C’est l’histoire d’un coureur qui roulait comme un lave-vaisselle et qui ne grimpait pas mieux que les autres. En août 2005, dans L’Express, le directeur sportif de l’équipe Française des jeux, Marc Madiot, disait tout le bien qu’il fallait penser du Danois Michael Rasmussen, qui venait, à 31 ans, de se révéler à lui-même et à la France du Tour :  » Il y a un type, cette année, dans le peloton, qui a séjourné au Mexique juste avant le départ de l’épreuve. Un mois plus tôt, sur les routes du Giro, il ne passait pas un pont de chemin de fer. Là, dans les Alpes et les Pyrénées, c’était un vrai cabri.  » Meilleur grimpeur du Tour 2005, le Danois bionique suscitait déjà la réprobation d’initiés qui en ont, pourtant, vu d’autres.
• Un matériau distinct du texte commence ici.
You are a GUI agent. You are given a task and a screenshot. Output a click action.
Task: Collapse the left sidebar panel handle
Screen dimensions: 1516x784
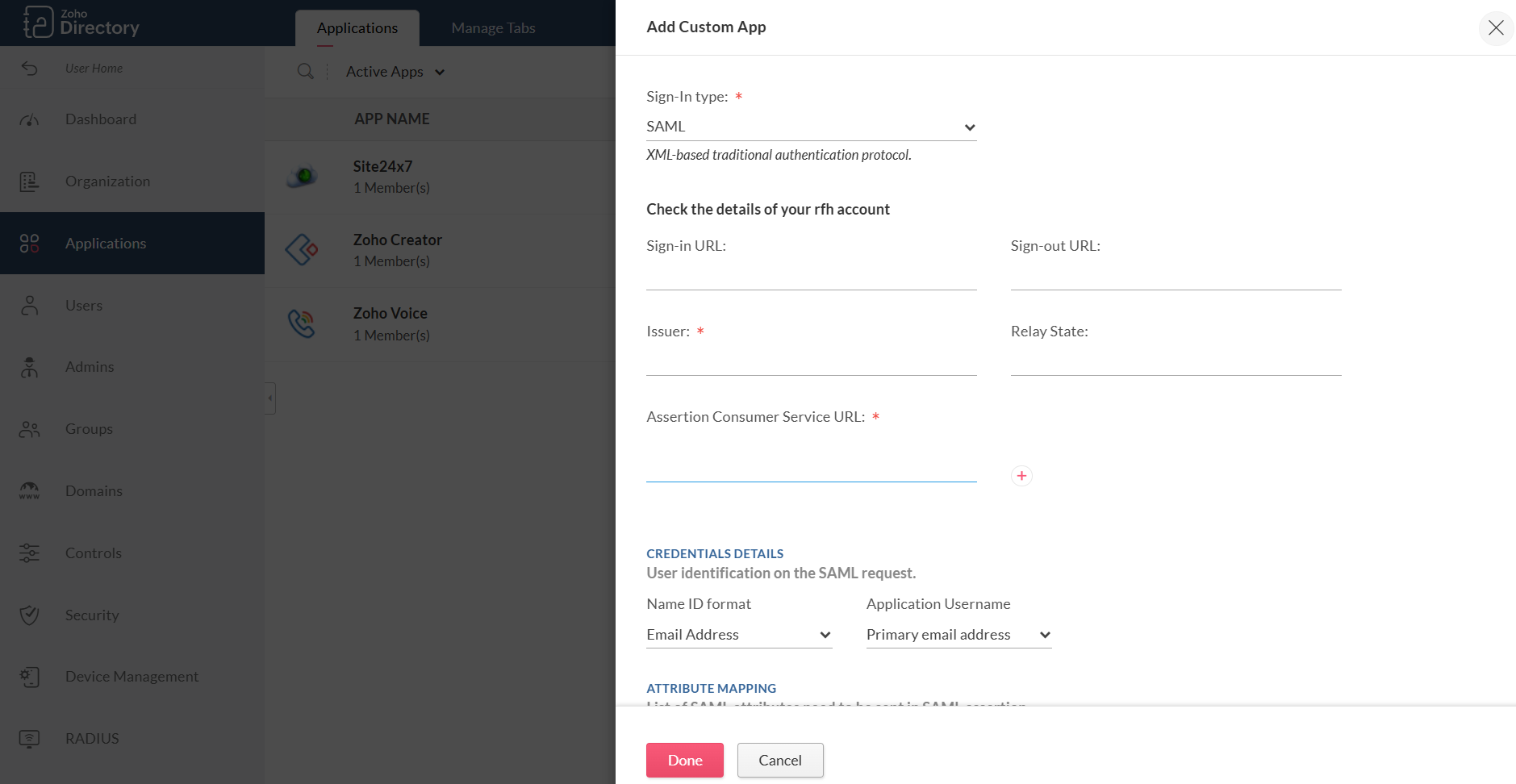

On comprend mieux pourquoi la prise du maillot jaune, le 15 juillet, par celui que l’on appelle  » Chicken « , même s’il n’a pas été élevé au grain et en plein air, a ressemblé pour les organisateurs du Tour à un cauchemar par anticipation. Et cela avant même que la fédération danoise signale publiquement la prochaine suspension de son coureur pour ses absences à répétition lors des contrôles antidopage commandités par l’Union cycliste internationale au printemps dernier. Ainsi va la vie sur la Grande Boucle, où, depuis la fin des années 1990, les organisateurs prient, chaque été, pour faire naître de nouveaux héros et tremblent dès qu’un champion domine un peu trop outrageusement ses congénères. Cette année, la façon dont le Kazakh Alexandre Vinokourov, coureur le plus populaire du Tour, avait gagné deux étapes n’avait pas manqué de faire naître quelques soupçons. Et l’annonce de son contrôle positif – pour dopage sanguin – n’a fait que plonger un peu plus le Tour dans le chaos.
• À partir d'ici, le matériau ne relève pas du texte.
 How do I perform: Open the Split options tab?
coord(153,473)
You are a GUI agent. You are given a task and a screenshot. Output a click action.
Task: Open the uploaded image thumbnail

Les chaînes allemandes supendent la diffusion

L’histoire n’est pas récente, donc. Ce qui est récent, c’est que, désormais, le grand public n’y croit pas plus que les grognards de la caravane. Un sondage du Journal du Dimanche montre que 78 % des Français doutent de l’honnêteté du moindre vainqueur d’étape. Une défiance qui a fini par ébranler quelques fidèles mécènes du peloton, poussant même les chaînes publiques allemandes ARD et ZDF à suspendre leurs retransmissions au beau milieu de l’épreuve.  » A ce rythme-là, il n’y aura bientôt plus beaucoup de sport sur les écrans « , note Daniel Bilalian, patron du service des sports de France Télévisions.
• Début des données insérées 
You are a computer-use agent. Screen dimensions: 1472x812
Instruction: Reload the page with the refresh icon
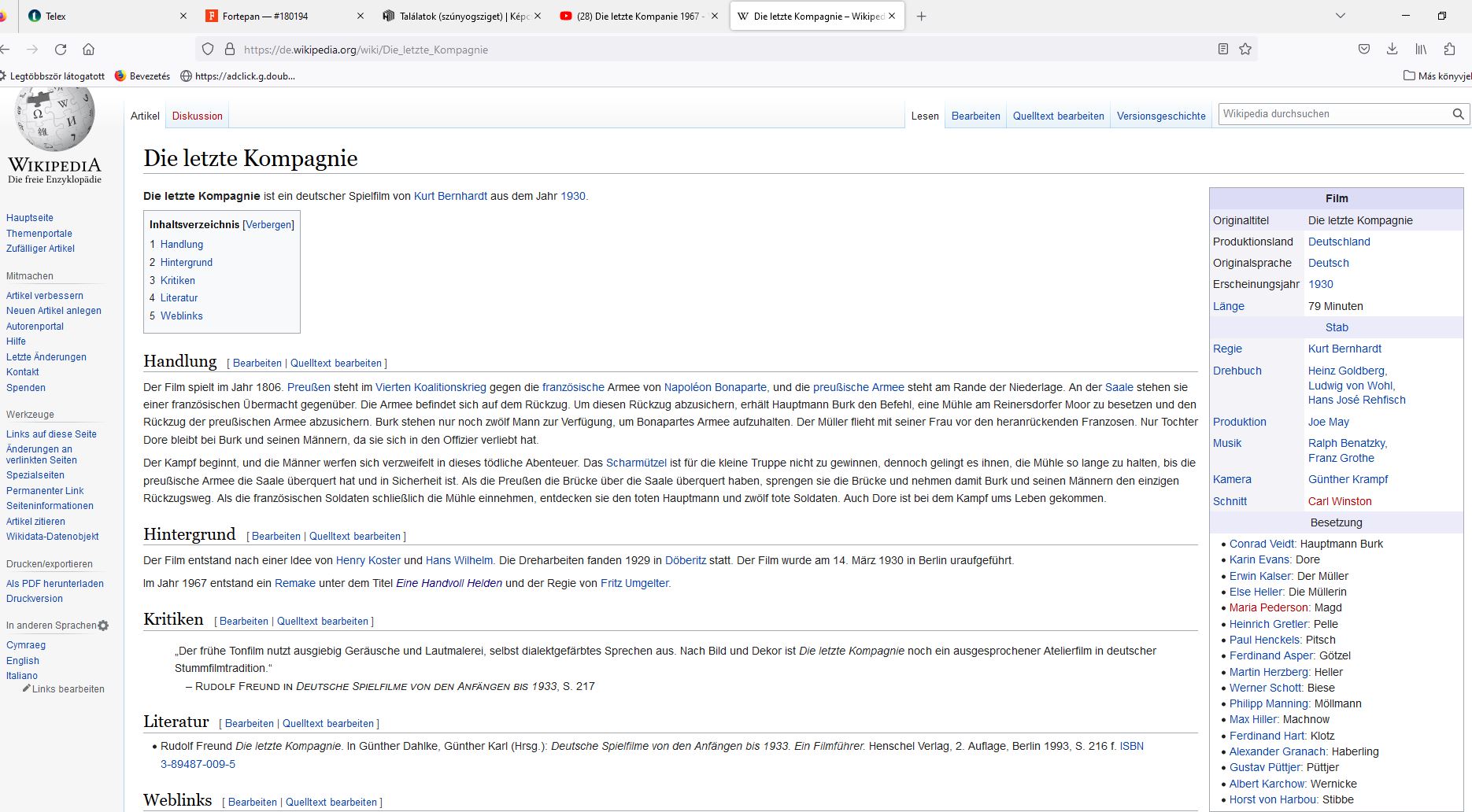point(61,50)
A l’orée de la dernière semaine de course, tout en hurlant au complot, les organisateurs du Tour ont jugé bon de réunir leurs principaux sponsors pour les assurer de la pérennité et du rayonnement quasi intacts de l’institution. Adidas, partenaire de la formation T-Mobile, ou encore les sponsors d’équipes Cofidis et Crédit agricole ont déjà fait part de leur probable retrait à l’issue de la saison. De son côté, la firme allemande Gerolsteiner qui, elle aussi, possède son équipe sur le Tour, a choisi de réaliser un sondage pour connaître l’évolution de sa notoriété avant de prendre une décision sur son avenir. Gerolsteiner est une marque d’eau minérale. Question image, c’est un peu comme si des produits de régime sponsorisaient une écurie de sumotoris.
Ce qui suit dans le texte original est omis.